Política

Governador Eduardo Leite: “Privatizações modernizam a máquina pública gaúcha”

Assembleia deve iniciar, nesta terça, a votação dos projetos sobre CEEE, CRM e Sulgás
02 de julho de 2019 às 12:30
Foto: Palácio Piratini, Divulgação

Para o governador Eduardo Leite, as privatizações da Companhia Estadual de Energia Elétrica (CEEE), da Companhia Riograndense de Mineração (CRM) e da Companhia de Gás do Estado do Rio Grande do Sul (Sulgás) "se conectam num sentido de modernização da máquina pública gaúcha". Ele rememorou que, no passado, o poder público precisou assumir o processo de investir na matriz energética do Estado.

No entanto, os tempos mudaram. "O Estado tem uma lógica muito engessada, burocratizada, que dificulta a modernização dessas empresas na agilidade dos tempos atuais", avalia. Leite projeta que a modernização e a qualificação dos serviços prestados por essas empresas atrairão mais investimentos para os gaúchos.

Outro ponto destacado pelo governador se refere ao quadro de recuperação fiscal do Estado. "Não é segredo que o Rio Grande Sul tem uma grande dificuldade nas contas públicas", lembrou. "Isso precisa ser ajustado para voltarmos a pagar em dia os salários dos servidores e os compromissos com os nossos fornecedores”.

Leite garantiu que "as privatizações têm condições de gerar investimentos". Também destacou que desestatizar uma empresa de distribuição de energia, como a CEEE, ou de distribuição de gás, como a Sulgás, não significa entregar ao privado para ele fazer o que quiser. "Os serviços se mantêm públicos, só que serão operados pela iniciativa privada", resumiu, ressaltando que o investimento em infraestrutura gera empregos e ICMS para o Estado.

RESOLVER O PASSADO PARA PODER INVESTIR NO FUTURO

Uma das principais dúvidas em torno das privatizações desde que os projetos de lei foram protocolados na Assembleia Legislativa, no fim de maio, é o destino dos recursos gerados pela possível venda. Com votação prevista para esta terça (2),  o governador é objetivo: “Vamos resolver o passado para poder investir no futuro”.

O dinheiro, portanto, será aplicado em passivo, não no custeio do Estado. “Custeio e passivo são coisas distintas. Custeio significa o recurso que é aplicado no dia a dia do Estado, por exemplo, contas de manutenção, como água e luz do Palácio Piratini. O passivo é aquela conta do passado que não foi paga, como a dívida com hospitais e municípios na área da saúde ou obras que foram interrompidas por falta de pagamento.

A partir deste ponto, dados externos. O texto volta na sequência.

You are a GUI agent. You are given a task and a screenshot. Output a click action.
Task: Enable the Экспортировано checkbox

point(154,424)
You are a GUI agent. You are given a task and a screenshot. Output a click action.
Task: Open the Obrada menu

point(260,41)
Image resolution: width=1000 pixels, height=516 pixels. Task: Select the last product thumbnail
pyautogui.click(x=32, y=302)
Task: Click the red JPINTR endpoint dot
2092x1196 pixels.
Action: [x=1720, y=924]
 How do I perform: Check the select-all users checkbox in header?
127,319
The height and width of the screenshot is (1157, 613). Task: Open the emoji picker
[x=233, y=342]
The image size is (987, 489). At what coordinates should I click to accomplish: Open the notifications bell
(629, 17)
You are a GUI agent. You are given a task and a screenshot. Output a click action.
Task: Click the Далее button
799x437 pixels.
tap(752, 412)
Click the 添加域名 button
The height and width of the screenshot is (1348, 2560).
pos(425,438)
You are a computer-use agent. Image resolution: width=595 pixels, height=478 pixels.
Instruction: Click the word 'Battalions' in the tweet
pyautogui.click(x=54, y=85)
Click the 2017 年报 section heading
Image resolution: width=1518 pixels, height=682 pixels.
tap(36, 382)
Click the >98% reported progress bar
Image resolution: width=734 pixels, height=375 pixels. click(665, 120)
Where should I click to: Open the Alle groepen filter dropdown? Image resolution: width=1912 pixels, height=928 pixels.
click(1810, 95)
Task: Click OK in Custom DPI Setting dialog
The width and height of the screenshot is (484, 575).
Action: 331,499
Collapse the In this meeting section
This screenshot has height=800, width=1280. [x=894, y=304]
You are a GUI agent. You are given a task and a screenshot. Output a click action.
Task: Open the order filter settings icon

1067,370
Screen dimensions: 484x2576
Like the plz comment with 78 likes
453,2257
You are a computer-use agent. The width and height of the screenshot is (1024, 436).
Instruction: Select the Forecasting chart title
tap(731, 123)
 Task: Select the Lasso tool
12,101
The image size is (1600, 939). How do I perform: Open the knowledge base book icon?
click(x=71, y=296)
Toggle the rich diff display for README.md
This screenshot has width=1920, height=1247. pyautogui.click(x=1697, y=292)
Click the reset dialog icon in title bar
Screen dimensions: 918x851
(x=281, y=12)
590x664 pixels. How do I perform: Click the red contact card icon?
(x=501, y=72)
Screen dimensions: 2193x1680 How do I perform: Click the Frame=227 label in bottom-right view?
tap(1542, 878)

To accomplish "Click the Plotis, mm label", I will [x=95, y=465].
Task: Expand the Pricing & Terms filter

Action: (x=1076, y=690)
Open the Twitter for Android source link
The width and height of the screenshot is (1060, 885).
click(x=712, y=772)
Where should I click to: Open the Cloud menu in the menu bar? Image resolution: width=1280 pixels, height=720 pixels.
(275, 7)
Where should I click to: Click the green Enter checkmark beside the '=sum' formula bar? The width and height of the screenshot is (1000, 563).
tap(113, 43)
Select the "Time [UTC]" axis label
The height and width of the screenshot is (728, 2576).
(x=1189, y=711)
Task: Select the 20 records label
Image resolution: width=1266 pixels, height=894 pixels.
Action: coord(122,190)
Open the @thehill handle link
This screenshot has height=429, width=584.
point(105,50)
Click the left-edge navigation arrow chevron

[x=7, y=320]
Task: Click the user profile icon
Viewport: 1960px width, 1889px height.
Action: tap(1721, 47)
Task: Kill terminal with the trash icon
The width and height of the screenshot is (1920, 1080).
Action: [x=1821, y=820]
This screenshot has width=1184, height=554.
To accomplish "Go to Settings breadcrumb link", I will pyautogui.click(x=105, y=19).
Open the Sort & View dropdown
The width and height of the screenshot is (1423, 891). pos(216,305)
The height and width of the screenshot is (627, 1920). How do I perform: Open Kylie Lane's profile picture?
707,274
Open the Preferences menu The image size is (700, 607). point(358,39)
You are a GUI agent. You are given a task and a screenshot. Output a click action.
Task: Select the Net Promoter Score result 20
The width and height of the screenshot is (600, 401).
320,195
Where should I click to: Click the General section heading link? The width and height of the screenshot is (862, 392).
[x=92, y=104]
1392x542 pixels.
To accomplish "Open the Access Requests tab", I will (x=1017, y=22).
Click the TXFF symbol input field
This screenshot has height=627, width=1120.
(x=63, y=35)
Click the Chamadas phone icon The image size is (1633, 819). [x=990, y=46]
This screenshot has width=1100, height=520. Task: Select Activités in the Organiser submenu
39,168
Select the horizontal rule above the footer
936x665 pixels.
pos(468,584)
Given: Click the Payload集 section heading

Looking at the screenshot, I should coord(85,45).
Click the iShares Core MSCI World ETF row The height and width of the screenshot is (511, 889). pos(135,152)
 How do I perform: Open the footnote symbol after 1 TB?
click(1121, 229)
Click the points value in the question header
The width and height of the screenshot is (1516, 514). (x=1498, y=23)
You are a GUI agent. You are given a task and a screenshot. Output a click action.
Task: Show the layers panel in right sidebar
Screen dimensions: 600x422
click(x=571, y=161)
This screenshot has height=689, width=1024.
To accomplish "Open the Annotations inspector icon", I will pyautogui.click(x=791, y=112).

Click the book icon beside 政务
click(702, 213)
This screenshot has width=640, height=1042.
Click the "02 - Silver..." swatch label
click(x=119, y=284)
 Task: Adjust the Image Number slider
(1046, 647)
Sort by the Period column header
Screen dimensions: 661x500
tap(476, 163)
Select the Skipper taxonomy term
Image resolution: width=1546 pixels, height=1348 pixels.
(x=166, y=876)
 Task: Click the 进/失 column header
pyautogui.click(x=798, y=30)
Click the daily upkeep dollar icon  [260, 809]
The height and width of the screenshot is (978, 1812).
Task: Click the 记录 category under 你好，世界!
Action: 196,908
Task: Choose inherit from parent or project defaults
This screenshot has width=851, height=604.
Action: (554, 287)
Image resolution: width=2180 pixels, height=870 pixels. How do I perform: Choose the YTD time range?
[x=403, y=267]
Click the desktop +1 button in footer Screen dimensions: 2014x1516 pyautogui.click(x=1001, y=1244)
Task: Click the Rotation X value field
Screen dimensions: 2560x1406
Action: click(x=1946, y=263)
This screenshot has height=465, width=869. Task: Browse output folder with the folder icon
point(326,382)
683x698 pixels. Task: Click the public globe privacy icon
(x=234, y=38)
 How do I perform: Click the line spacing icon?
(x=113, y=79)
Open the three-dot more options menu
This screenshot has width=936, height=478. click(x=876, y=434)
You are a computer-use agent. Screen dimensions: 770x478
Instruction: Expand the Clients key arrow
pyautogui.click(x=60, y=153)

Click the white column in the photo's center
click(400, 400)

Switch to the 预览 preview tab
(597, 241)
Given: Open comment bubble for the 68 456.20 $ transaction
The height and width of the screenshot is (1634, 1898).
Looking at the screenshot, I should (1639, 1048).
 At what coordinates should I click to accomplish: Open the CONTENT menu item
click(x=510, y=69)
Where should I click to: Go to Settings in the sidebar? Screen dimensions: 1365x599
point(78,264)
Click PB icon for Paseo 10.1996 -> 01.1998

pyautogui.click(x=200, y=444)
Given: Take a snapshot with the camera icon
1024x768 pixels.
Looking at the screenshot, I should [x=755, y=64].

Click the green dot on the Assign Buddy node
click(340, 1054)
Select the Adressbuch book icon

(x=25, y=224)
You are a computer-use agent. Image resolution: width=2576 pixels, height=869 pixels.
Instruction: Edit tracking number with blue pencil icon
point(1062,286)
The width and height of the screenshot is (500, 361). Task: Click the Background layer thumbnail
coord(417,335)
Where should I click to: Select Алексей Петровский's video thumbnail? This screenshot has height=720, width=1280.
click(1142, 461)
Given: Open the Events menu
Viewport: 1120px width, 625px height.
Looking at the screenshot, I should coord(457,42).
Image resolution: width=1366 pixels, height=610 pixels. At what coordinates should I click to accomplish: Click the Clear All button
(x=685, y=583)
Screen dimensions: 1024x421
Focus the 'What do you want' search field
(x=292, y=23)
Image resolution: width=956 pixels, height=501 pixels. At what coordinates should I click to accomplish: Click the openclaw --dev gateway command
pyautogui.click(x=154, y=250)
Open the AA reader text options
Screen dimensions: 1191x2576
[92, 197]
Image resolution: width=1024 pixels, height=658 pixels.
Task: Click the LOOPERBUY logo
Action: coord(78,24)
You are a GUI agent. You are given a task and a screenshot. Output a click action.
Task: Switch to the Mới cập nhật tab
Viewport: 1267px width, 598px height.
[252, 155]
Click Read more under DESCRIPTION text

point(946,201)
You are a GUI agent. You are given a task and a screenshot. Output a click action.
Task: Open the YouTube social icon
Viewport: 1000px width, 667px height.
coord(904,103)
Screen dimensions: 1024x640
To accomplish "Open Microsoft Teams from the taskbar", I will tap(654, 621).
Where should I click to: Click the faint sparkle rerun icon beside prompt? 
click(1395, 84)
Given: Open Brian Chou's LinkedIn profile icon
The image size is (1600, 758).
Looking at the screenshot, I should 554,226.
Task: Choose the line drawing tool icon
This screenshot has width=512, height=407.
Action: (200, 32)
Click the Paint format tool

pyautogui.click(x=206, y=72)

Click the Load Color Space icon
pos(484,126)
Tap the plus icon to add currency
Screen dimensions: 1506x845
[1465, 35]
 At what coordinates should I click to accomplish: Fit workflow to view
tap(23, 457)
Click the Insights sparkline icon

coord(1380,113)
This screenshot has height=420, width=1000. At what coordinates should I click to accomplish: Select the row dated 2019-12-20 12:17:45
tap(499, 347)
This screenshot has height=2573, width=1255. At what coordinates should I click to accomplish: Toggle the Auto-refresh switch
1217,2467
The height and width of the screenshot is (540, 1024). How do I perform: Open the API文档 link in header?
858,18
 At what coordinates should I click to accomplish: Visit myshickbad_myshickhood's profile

E que, por isso, é uma bola de ferro que nos amarra e limita a nossa capacidade de andar em direção ao futuro”, explica

Seguindo o conjunto de leis, o governo garantirá o investimento no futuro dos gaúchos, diminuindo o passivo que impede o Estado de entrar no Regime de Recuperação Fiscal, recuperando o crédito internacional e devolvendo recursos para a saúde e a segurança, por exemplo, para melhorar os serviços prestados. “Quando falamos que não vamos colocar o recurso em custeio da máquina, é porque não se vende o almoço para pagar o jantar. Vende-se, sim, um patrimônio do Estado para resolver dívida e abrir espaço para investimentos. Afinal, resolver o passado é fundamental para o Estado deixar de olhar para trás e passar a olhar para o futuro", enfatiza.